2) In this example there is a more physical representation of their understanding. Heaven, the Forms, and the Knowledge are placed at the top in order to indicate that these things are thought of as ‘higher’ or, indeed, ‘highest’. The soul then bridges the gap between heaven and reality. Socrates is also there, bridging this gap – ‘like a philosopher freed from his chains’ in this child’s words. They chose also to bring attention to a question they have about Aristotle’s dualism too. They weren’t quite sure about this so they placed Aristotle lower down, closer to the ‘ground’, with Plato slightly higher and Socrates highest to indicate their particular philosophical focuses.




Observations

There are lots of examples, but I hope from these two you can see where misconceptions can be identified as well as where they strongest links have been made. I have long thought that the biographical is essential to the studying of philosophy, it has been argued that this becomes less important as you progress through the canon all the way through to modern day philosophers, but this is to exclude the influence of the historical and the political. At KS2 level I want the children to know these people, to place them in time and have some idea of the backdrop against which these ideas formed. Placing them in my philosophy timeline their influence is discussed in multiple lessons. In previous years the children have requested to look at Stoicism, female Philosophers and Christian, Islamic and Buddhists concepts of the soul and how they compare. This year I wanted to home in on fewer things, in greater depth. It has certainly paid-off. A focus on key, technical vocabulary that then enables children to think, sequence and discuss a topic at such a high level has been a great discovery this year and I would not have done it without #TeamRE.


Takeaways:

· Note Taking: Train your children in the Cornell note taking method, use a margin-less or customised exercise book in class. It takes a lesson to get them used to it but they can then keep notes, return to and add to their understanding as your curriculum roles on. My class take this note pad with them everywhere and they are encouraged to make links between subjects. They might use their science notes in English or their Geography notes in maths for example.

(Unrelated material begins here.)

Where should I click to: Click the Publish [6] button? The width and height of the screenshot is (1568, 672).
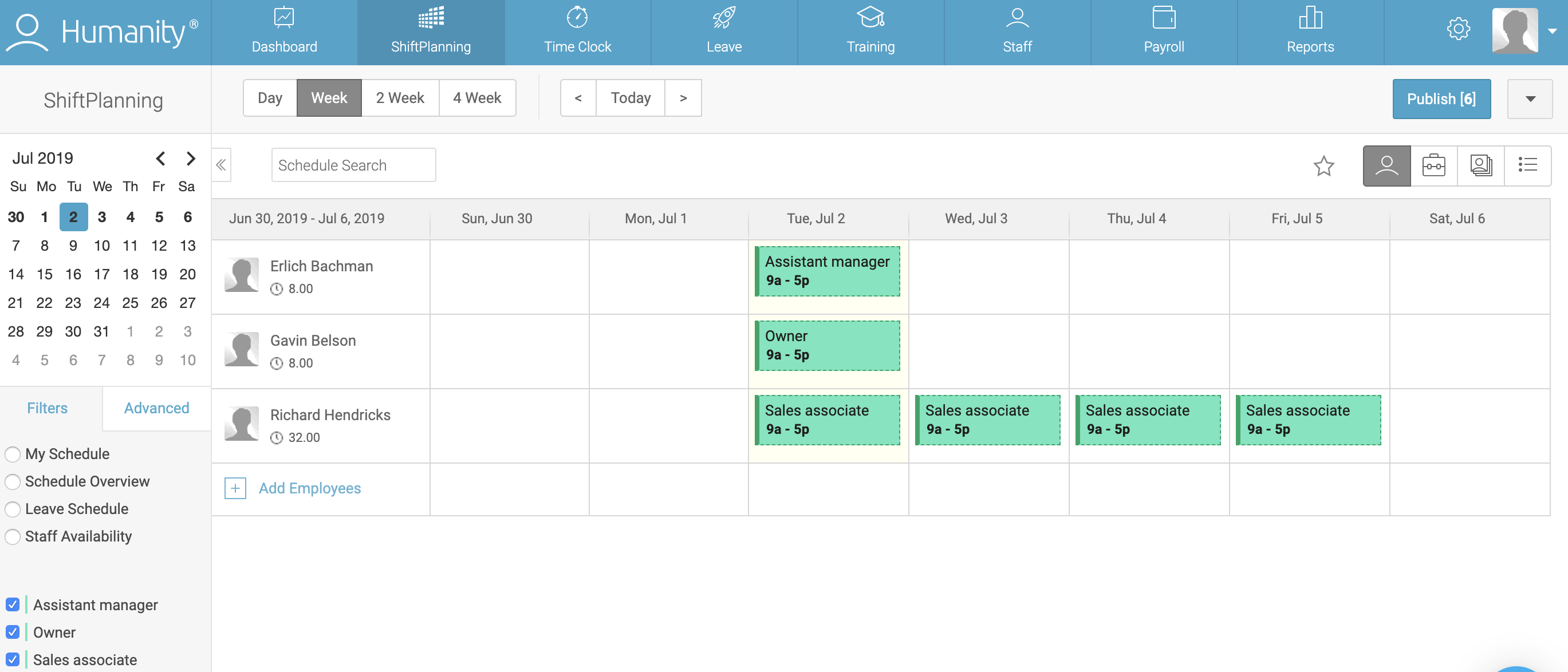(1441, 99)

· Fewer Things, Greater Depth: This is mantra now. Linking fewer things to each other provides greater depth, this doesn’t silo children into becoming specialised experts; it grounds their understanding and gives them the confidence of real knowledge. Once they secure this other ideas, related or contrasting, connections, and cross-curricular links happen on their own.

· Key Vocabulary: If the children can’t talk about it then it is difficult to think about. Etymology and defining key technical and related vocabulary mean the children have the concepts they need to ‘cognise’ what we are teaching them. ‘That guy who said the thing’ isn’t going to lead to any ‘change in long-term memory’.

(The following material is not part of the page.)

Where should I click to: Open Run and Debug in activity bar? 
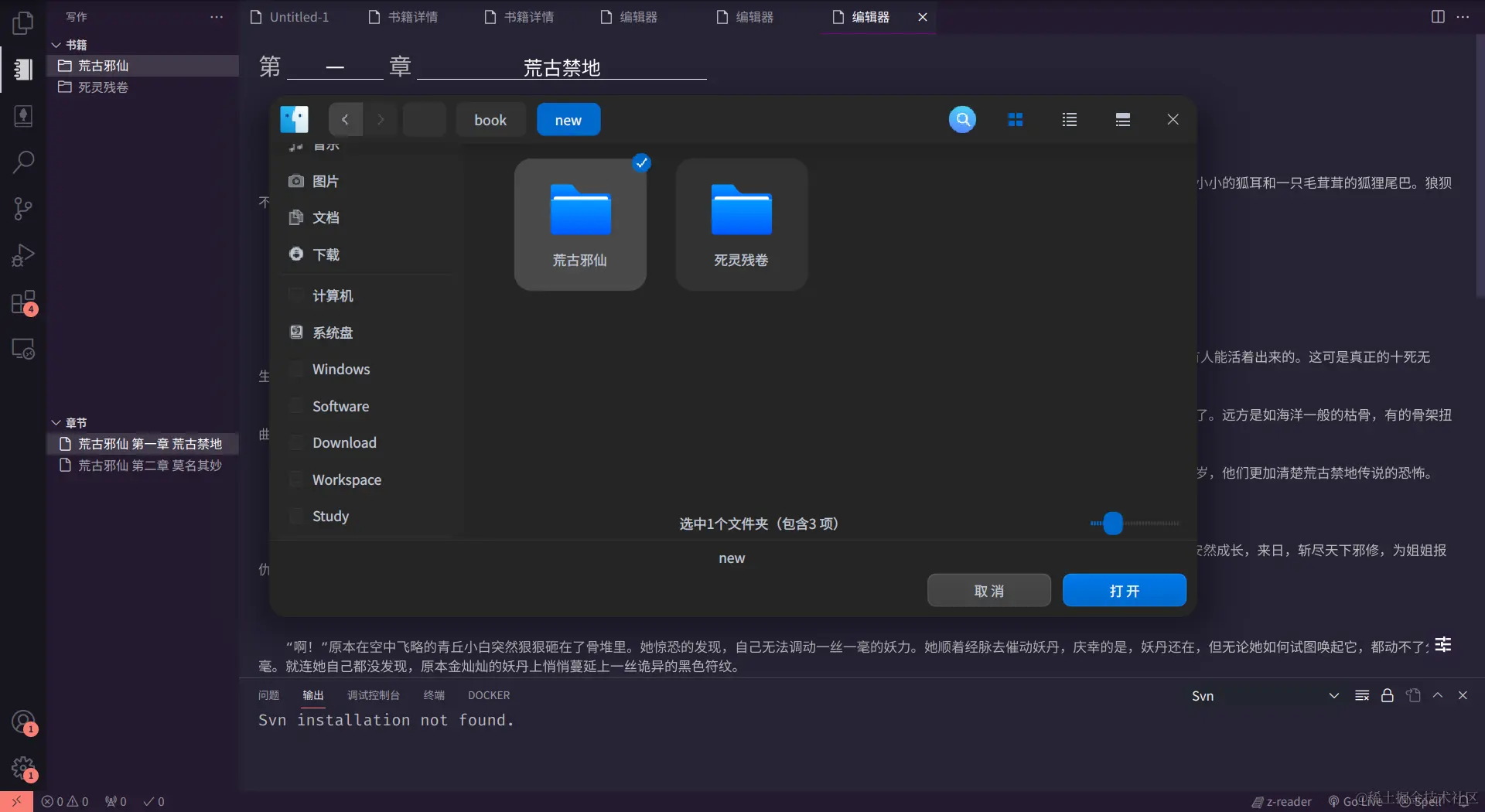click(23, 255)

· Biography and Story: I haven’t referred to this much but using story is essential to human understanding. Aristotle’s Golden Mean is typified in the story of Icarus; the children ‘booed’ when they discovered that Plato had left the Academy to his nephew and not Aristotle, they were dumbfounded when they discovered Socrates was put to death but easily could have escaped in exile. Disney’s Soul was also useful when talking about the Realm of the Forms and a platonic Christian heaven.